Publié par : quebecsocialiste | 18 mars 2012

La jeunesse québécoise contre l’État policier

Dans le cadre de la grève étudiante contre la hausse des frais de scolarité du gouvernement libéral de Jean Charest, un message très clair a été passé à la population du Québec par les forces policières autoproclamées « anti-émeute ». Ce message peut facilement être interprété comme un « vous vous opposez au pouvoir, nous vous ferons souffrir ». Après tout, ce n’était pas tout les jours que l’on pouvait voir (et surtout entendre) des grenades assourdissantes « flashbang » être utilisées contre des foules à Montréal. Depuis le début du mois de mars en revanche, la police anti-émeute bombarde littéralement les étudiants et les jeunes, l’avenir du Québec, avec ces saloperies de grenades, presque à chaque manifestation. C’est à croire que ces fiers à bras n’ont jamais entendu parlé de l’expression « protéger et servir » et qu’ils ne se sont enrôlés dans les forces policières que pour le pouvoir de s’en prendre légalement à d’autres citoyens.

Pour une fois, dans la dernière décennie, que les jeunes québécois commencent à participer massivement à la vie politique et démocratique de notre nation, voilà que le gouvernement libéral leur envoie ses gorilles pour les réprimer à grands coups de grenades et de matraques. Ça se pavane ensuite en se prétendant « donneur de leçons en démocratie »…

En tout cas, quand on voit un jeune qui joue de l’harmonica se faire balancer une grenade devant les yeux, pour ensuite se faire refuser de l’aide par un policier (refuser d’aider une personne blessée ou en danger quand on est en mesure de le faire, c’est un crime en passant), nous sommes en droit de nous demander si l’État de droit au Québec n’a pas été remplacé par l’État policier. En fait, il est douteux de croire qu’un État de droit digne de ce nom ait déjà existé au Québec ou au Canada, puisque nous sommes techniquement de simples sujets de la reine d’Angleterre, un fait douloureux que le gouvernement conservateur « loi et ordre » du Canada se fait une joie de nous enfoncer dans la gorge…

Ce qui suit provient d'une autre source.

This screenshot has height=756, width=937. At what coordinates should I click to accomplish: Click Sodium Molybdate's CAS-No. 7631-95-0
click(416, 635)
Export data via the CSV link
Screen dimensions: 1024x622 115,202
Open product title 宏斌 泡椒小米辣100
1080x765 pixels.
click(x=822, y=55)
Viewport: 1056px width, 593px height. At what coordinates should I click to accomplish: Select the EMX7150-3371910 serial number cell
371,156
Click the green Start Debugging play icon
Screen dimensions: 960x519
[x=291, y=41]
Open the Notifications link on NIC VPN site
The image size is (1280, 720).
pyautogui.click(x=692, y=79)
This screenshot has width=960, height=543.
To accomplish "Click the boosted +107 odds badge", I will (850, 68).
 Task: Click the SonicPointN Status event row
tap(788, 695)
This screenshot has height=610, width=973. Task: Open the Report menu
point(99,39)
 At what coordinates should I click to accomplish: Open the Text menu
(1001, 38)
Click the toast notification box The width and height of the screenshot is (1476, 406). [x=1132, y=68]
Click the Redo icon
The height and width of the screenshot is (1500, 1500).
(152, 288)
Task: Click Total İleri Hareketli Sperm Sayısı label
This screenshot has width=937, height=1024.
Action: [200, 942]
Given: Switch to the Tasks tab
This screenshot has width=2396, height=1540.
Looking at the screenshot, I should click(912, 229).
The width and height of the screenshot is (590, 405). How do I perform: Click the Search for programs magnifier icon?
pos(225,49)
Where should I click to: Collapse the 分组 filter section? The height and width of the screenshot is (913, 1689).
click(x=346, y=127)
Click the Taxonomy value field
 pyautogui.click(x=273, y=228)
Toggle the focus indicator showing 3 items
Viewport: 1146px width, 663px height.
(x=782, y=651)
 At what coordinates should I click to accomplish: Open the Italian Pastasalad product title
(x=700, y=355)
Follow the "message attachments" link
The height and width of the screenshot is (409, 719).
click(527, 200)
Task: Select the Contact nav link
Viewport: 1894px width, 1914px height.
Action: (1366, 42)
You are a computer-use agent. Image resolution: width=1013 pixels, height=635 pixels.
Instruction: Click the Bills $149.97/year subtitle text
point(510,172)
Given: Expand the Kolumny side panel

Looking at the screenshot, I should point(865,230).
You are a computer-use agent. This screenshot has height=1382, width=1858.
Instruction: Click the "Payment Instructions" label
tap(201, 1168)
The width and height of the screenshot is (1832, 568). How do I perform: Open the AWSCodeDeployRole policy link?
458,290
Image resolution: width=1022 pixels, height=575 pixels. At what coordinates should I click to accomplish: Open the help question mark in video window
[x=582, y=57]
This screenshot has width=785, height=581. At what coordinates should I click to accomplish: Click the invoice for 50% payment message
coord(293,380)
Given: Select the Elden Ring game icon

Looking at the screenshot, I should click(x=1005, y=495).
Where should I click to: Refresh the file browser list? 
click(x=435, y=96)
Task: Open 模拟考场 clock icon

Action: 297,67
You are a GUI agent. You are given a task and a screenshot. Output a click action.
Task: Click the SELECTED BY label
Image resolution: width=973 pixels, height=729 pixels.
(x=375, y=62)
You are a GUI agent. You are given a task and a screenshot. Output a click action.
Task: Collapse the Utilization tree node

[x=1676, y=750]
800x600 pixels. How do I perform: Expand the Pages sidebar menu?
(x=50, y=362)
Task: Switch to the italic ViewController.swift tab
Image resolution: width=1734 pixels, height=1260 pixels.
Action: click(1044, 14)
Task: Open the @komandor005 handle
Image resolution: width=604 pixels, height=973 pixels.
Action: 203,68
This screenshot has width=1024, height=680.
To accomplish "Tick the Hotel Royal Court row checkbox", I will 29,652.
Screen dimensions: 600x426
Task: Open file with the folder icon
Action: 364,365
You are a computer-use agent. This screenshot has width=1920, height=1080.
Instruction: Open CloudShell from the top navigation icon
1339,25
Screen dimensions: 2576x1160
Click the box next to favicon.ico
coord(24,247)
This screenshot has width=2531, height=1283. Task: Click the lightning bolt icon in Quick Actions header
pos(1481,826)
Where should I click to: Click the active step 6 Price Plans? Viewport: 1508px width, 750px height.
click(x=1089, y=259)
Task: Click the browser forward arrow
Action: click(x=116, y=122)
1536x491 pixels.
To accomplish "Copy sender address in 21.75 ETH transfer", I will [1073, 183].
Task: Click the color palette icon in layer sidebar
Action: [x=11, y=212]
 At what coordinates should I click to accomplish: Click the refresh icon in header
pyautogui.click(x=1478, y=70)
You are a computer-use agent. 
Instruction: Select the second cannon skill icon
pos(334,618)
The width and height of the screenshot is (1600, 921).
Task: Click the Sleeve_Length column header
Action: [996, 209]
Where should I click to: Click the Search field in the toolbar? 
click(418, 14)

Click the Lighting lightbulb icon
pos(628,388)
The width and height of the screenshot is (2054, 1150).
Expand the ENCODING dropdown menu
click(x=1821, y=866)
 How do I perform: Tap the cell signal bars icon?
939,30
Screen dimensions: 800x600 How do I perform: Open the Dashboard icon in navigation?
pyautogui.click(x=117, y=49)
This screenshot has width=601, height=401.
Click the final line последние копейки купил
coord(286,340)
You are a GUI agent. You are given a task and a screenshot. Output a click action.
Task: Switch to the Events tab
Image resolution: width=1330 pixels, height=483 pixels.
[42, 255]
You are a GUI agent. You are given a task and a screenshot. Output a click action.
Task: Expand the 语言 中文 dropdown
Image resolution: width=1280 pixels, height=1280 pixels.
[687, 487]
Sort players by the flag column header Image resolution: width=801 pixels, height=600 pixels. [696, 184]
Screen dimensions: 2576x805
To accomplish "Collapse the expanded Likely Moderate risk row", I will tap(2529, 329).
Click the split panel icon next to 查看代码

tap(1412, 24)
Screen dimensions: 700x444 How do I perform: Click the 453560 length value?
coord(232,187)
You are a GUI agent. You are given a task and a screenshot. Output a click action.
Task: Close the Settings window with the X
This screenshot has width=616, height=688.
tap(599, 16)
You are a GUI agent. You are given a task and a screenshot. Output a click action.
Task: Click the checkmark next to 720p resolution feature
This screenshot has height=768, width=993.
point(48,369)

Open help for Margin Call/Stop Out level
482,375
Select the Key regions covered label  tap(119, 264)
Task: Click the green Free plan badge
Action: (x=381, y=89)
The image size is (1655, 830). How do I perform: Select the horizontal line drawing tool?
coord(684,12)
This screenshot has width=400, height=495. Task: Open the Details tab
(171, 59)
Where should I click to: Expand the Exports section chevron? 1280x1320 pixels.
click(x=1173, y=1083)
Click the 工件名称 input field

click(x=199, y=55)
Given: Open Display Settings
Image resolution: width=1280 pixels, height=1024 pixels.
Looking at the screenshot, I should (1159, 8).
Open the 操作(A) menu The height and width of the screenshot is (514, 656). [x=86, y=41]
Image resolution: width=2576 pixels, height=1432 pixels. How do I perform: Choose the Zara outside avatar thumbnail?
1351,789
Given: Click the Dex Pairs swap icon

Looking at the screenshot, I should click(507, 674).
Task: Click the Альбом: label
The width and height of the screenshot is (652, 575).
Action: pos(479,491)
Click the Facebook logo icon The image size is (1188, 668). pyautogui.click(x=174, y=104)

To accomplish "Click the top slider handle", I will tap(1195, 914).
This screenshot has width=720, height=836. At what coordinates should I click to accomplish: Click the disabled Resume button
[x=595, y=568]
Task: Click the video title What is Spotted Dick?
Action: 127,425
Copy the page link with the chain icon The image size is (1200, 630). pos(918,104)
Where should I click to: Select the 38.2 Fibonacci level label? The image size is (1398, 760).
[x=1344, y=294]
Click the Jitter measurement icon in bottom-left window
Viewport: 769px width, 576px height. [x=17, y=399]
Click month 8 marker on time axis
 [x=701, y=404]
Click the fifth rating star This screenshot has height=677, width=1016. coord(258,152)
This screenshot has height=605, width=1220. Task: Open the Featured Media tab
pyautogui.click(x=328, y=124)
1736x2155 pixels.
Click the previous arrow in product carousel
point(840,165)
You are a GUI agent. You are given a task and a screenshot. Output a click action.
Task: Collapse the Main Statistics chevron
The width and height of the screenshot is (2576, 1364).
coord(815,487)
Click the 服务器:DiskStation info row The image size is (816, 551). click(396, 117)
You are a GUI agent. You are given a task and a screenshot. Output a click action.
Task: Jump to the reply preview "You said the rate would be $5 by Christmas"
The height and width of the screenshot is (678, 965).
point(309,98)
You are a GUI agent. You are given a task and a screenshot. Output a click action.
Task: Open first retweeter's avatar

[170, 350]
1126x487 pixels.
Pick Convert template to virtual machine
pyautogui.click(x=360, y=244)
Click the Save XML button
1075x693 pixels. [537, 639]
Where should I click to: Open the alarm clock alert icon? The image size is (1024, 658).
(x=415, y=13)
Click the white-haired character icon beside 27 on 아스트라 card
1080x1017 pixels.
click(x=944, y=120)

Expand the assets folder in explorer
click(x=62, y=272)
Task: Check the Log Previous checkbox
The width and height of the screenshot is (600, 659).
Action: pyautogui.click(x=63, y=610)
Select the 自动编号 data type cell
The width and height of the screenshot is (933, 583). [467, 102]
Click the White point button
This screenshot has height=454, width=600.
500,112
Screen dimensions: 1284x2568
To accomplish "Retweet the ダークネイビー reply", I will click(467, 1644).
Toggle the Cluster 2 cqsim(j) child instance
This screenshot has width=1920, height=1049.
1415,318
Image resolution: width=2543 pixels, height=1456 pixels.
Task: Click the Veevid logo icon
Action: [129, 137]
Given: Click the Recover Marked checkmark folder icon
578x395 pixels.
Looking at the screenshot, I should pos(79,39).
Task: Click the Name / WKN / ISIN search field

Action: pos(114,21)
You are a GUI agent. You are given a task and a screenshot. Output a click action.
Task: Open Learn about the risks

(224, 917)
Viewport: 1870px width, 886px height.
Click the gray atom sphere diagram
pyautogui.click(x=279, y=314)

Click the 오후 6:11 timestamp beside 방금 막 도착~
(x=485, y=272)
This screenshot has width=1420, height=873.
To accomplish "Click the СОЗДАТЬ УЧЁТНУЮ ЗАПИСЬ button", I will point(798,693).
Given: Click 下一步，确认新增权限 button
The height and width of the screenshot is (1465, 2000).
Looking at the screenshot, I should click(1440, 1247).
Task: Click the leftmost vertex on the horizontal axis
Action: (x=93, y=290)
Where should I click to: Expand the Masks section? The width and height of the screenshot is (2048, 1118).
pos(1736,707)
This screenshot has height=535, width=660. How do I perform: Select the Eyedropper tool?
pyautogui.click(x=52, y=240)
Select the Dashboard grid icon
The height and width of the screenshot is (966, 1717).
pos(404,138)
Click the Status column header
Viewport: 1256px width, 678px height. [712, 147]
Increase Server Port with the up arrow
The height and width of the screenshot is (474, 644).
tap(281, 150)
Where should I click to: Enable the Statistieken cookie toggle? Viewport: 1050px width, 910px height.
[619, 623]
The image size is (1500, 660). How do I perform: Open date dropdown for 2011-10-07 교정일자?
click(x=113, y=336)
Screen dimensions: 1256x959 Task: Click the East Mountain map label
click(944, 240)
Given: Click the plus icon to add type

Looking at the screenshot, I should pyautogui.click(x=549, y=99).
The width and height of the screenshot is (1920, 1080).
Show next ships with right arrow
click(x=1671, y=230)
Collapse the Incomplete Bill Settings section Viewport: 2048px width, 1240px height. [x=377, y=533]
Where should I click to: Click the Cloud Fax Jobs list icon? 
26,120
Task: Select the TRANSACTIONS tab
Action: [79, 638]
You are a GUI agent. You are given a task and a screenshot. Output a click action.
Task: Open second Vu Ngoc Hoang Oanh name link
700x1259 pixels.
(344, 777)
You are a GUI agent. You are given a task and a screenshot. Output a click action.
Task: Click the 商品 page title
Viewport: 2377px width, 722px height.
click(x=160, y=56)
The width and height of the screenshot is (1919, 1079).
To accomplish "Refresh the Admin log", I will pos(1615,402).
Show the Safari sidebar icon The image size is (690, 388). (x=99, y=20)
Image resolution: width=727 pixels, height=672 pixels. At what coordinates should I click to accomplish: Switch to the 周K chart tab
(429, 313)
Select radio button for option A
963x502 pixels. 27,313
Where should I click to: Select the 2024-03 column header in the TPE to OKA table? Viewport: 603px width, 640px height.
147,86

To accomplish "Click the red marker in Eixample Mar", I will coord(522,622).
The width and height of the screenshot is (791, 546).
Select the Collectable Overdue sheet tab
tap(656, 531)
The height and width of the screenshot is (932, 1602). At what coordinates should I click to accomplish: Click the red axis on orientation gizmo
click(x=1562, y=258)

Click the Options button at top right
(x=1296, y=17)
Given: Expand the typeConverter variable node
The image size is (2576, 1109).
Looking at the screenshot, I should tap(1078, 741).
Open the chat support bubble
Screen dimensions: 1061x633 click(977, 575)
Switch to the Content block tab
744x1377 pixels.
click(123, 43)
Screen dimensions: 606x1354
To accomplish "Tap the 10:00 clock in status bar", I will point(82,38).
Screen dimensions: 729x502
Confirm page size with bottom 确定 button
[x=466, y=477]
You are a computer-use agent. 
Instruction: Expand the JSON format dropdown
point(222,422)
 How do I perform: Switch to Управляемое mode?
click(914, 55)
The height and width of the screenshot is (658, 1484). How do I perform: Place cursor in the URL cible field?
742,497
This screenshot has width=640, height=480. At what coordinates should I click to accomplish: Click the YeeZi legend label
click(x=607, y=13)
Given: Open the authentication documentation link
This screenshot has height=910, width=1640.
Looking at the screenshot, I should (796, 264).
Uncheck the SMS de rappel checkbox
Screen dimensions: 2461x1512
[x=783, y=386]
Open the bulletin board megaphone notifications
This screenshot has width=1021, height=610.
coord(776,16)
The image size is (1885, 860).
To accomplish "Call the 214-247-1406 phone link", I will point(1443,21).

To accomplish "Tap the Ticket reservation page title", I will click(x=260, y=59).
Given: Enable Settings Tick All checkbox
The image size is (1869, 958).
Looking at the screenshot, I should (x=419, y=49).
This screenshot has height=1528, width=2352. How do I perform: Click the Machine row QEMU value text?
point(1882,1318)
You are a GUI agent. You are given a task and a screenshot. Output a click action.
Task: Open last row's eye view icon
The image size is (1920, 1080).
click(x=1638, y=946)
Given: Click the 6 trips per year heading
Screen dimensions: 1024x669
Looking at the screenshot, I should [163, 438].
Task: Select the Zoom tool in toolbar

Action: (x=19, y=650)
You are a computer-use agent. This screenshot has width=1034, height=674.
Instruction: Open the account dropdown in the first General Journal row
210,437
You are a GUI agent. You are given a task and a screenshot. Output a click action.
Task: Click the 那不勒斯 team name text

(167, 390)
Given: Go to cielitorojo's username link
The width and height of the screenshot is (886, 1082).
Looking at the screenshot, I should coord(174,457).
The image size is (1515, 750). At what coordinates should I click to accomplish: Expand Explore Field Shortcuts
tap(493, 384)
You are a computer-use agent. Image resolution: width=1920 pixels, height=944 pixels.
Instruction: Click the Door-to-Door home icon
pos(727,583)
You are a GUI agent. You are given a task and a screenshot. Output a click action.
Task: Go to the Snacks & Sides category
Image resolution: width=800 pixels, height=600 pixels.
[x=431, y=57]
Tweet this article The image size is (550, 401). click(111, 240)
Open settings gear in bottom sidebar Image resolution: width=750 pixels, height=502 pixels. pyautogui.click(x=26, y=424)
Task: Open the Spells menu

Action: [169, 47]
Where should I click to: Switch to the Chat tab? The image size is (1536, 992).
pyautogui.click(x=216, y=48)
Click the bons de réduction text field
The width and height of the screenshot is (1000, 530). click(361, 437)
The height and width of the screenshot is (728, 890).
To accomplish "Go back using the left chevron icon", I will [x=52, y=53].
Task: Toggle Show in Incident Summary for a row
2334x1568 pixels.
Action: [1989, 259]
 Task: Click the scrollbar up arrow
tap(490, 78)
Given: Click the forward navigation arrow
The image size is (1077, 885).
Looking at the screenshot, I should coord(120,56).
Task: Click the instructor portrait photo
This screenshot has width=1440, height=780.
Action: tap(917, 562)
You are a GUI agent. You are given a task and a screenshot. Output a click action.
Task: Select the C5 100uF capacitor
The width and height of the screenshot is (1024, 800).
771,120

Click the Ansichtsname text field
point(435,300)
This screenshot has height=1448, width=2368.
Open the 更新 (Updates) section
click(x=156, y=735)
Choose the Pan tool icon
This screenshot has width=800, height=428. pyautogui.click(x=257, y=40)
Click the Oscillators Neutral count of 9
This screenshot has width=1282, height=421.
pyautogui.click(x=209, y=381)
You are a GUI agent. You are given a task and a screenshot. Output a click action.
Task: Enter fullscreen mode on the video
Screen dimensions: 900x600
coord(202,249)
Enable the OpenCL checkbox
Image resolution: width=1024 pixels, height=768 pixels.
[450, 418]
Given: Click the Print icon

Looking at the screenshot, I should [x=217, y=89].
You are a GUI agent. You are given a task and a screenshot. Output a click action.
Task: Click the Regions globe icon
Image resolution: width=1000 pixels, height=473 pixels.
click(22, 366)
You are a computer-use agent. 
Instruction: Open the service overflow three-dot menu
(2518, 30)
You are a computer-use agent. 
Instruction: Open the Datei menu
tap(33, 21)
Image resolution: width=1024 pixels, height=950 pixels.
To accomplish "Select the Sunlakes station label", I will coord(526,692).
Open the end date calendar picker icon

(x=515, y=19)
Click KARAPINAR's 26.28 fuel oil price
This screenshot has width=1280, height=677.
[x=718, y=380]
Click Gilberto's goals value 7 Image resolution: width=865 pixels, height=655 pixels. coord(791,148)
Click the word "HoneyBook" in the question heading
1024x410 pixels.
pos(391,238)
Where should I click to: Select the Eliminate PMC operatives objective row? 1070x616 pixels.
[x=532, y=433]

Donc, tabasser des manifestants pacifiques avec des matraques, ce n’était pas suffisant comme défouloir ? Ou peut-être que ces brutes paresseuses de l’anti-émeute trouvaient que c’était trop fatiguant ? Peu importe la raison, un fait demeure : il est inadmissible pour la police d’utiliser des grenades « flashbang » contre des foules de manifestants pacifiques. C’est un peu comme si on électrocutait une foule entière au pistolet taser. Cela devrait être condamné dans les termes les plus durs par notre classe politique. Malheureusement, puisque la classe politique actuellement au pouvoir, autant au niveau provincial que municipal, défend les mêmes intérêts capitalistes qui sont défendus par les gros bras de l’anti-émeute, nous avons plutôt droit à ces scènes pathétiques où nos « élus » n’ont absolument rien à redire sur le travail des policiers et vont presque jusqu’à condamner les manifestants pacifiques parce qu’ils ont osé exercer leur droit de manifester pacifiquement.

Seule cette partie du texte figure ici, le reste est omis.